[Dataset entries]
◆ ◆ ◆ ◆ ◆

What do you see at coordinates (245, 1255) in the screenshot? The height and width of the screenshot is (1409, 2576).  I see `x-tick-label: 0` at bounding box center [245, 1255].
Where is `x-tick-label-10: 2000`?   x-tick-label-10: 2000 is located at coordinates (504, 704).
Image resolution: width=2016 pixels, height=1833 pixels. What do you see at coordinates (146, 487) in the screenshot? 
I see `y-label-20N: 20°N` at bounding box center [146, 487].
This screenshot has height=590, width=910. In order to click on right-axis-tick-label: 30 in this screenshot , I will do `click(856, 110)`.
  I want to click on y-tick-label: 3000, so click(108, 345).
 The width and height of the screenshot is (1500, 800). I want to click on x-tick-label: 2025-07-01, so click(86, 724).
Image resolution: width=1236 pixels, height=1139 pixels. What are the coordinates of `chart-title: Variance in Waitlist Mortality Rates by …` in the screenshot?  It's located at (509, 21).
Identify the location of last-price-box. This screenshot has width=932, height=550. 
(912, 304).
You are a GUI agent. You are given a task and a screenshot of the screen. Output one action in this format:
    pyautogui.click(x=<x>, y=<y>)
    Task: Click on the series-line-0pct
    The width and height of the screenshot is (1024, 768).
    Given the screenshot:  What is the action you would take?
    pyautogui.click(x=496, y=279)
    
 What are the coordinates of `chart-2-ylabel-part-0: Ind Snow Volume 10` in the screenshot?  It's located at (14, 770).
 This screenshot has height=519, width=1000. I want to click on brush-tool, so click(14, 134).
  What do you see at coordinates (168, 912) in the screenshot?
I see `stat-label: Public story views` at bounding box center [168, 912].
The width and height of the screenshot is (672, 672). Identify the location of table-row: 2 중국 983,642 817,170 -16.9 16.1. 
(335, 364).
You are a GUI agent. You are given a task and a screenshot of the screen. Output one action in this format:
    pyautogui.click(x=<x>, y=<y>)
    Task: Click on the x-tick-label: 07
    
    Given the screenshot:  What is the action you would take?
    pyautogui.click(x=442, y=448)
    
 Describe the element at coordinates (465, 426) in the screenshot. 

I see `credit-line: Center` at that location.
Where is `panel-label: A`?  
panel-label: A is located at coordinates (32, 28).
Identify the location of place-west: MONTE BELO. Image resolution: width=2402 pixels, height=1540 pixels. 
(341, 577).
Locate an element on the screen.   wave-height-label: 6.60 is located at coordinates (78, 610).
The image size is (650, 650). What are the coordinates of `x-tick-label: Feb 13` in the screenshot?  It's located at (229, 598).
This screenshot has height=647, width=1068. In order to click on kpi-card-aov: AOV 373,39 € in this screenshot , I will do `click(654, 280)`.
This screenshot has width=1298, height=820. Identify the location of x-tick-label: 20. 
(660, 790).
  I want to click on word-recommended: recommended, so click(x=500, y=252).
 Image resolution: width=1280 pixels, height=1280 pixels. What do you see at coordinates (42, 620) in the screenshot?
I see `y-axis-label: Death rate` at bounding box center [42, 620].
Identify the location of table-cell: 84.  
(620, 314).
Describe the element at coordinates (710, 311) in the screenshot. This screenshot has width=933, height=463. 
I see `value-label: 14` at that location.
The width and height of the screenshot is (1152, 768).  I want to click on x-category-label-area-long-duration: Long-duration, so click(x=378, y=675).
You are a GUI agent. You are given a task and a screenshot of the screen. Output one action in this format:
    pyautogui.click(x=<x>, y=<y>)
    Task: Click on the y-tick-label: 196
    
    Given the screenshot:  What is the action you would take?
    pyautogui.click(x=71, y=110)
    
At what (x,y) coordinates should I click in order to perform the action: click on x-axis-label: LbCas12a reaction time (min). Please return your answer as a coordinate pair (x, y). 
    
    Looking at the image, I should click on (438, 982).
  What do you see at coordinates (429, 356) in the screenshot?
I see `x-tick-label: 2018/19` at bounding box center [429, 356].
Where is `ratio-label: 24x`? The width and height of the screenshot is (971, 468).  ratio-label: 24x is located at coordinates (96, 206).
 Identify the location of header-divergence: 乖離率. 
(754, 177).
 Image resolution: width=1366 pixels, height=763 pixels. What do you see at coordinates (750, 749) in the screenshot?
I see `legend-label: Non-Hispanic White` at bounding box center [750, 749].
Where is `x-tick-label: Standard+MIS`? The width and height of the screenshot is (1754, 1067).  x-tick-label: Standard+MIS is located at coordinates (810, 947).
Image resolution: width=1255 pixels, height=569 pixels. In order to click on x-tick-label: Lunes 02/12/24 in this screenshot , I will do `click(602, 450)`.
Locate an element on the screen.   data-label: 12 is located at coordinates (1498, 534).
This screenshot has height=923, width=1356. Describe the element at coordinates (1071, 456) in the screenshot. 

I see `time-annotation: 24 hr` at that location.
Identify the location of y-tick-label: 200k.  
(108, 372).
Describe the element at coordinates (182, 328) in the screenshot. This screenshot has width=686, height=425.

◆ ◆ ◆ ◆ ◆

**Description of the task**
Can you turn all of the items above into a numbered list, leaving out any blank lines?

**Answer space**
1. What do you see at coordinates (245, 1255) in the screenshot? The height and width of the screenshot is (1409, 2576).  I see `x-tick-label: 0` at bounding box center [245, 1255].
2. Where is `x-tick-label-10: 2000`?   x-tick-label-10: 2000 is located at coordinates (504, 704).
3. Image resolution: width=2016 pixels, height=1833 pixels. What do you see at coordinates (146, 487) in the screenshot? 
4. I see `y-label-20N: 20°N` at bounding box center [146, 487].
5. This screenshot has height=590, width=910. In order to click on right-axis-tick-label: 30 in this screenshot , I will do `click(856, 110)`.
6.   I want to click on y-tick-label: 3000, so click(108, 345).
7.  The width and height of the screenshot is (1500, 800). I want to click on x-tick-label: 2025-07-01, so click(86, 724).
8. Image resolution: width=1236 pixels, height=1139 pixels. What are the coordinates of `chart-title: Variance in Waitlist Mortality Rates by …` in the screenshot?  It's located at (509, 21).
9. Identify the location of last-price-box. This screenshot has width=932, height=550. 
10. (912, 304).
11. You are a GUI agent. You are given a task and a screenshot of the screen. Output one action in this format:
12.     pyautogui.click(x=<x>, y=<y>)
13.     Task: Click on the series-line-0pct
14.     The width and height of the screenshot is (1024, 768).
15.     Given the screenshot:  What is the action you would take?
16.     pyautogui.click(x=496, y=279)
17.  What are the coordinates of `chart-2-ylabel-part-0: Ind Snow Volume 10` in the screenshot?  It's located at (14, 770).
18.  This screenshot has height=519, width=1000. I want to click on brush-tool, so click(14, 134).
19.   What do you see at coordinates (168, 912) in the screenshot?
20. I see `stat-label: Public story views` at bounding box center [168, 912].
21. The width and height of the screenshot is (672, 672). Identify the location of table-row: 2 중국 983,642 817,170 -16.9 16.1. 
22. (335, 364).
23. You are a GUI agent. You are given a task and a screenshot of the screen. Output one action in this format:
24.     pyautogui.click(x=<x>, y=<y>)
25.     Task: Click on the x-tick-label: 07
26.     Given the screenshot:  What is the action you would take?
27.     pyautogui.click(x=442, y=448)
28.  Describe the element at coordinates (465, 426) in the screenshot. 
29. I see `credit-line: Center` at that location.
30. Where is `panel-label: A`?  
31. panel-label: A is located at coordinates (32, 28).
32. Identify the location of place-west: MONTE BELO. Image resolution: width=2402 pixels, height=1540 pixels. 
33. (341, 577).
34. Locate an element on the screen.   wave-height-label: 6.60 is located at coordinates (78, 610).
35. The image size is (650, 650). What are the coordinates of `x-tick-label: Feb 13` in the screenshot?  It's located at (229, 598).
36. This screenshot has height=647, width=1068. In order to click on kpi-card-aov: AOV 373,39 € in this screenshot , I will do `click(654, 280)`.
37. This screenshot has width=1298, height=820. Identify the location of x-tick-label: 20. 
38. (660, 790).
39.   I want to click on word-recommended: recommended, so click(x=500, y=252).
40.  Image resolution: width=1280 pixels, height=1280 pixels. What do you see at coordinates (42, 620) in the screenshot?
41. I see `y-axis-label: Death rate` at bounding box center [42, 620].
42. Identify the location of table-cell: 84.  
43. (620, 314).
44. Describe the element at coordinates (710, 311) in the screenshot. This screenshot has width=933, height=463. 
45. I see `value-label: 14` at that location.
46. The width and height of the screenshot is (1152, 768).  I want to click on x-category-label-area-long-duration: Long-duration, so click(x=378, y=675).
47. You are a GUI agent. You are given a task and a screenshot of the screen. Output one action in this format:
48.     pyautogui.click(x=<x>, y=<y>)
49.     Task: Click on the y-tick-label: 196
50.     Given the screenshot:  What is the action you would take?
51.     pyautogui.click(x=71, y=110)
52. At what (x,y) coordinates should I click in order to perform the action: click on x-axis-label: LbCas12a reaction time (min). Please return your answer as a coordinate pair (x, y). 
53.     Looking at the image, I should click on (438, 982).
54.   What do you see at coordinates (429, 356) in the screenshot?
55. I see `x-tick-label: 2018/19` at bounding box center [429, 356].
56. Where is `ratio-label: 24x`? The width and height of the screenshot is (971, 468).  ratio-label: 24x is located at coordinates (96, 206).
57.  Identify the location of header-divergence: 乖離率. 
58. (754, 177).
59.  Image resolution: width=1366 pixels, height=763 pixels. What do you see at coordinates (750, 749) in the screenshot?
60. I see `legend-label: Non-Hispanic White` at bounding box center [750, 749].
61. Where is `x-tick-label: Standard+MIS`? The width and height of the screenshot is (1754, 1067).  x-tick-label: Standard+MIS is located at coordinates (810, 947).
62. Image resolution: width=1255 pixels, height=569 pixels. In order to click on x-tick-label: Lunes 02/12/24 in this screenshot , I will do `click(602, 450)`.
63. Locate an element on the screen.   data-label: 12 is located at coordinates (1498, 534).
64. This screenshot has height=923, width=1356. Describe the element at coordinates (1071, 456) in the screenshot. 
65. I see `time-annotation: 24 hr` at that location.
66. Identify the location of y-tick-label: 200k.  
67. (108, 372).
68. Describe the element at coordinates (182, 328) in the screenshot. This screenshot has width=686, height=425.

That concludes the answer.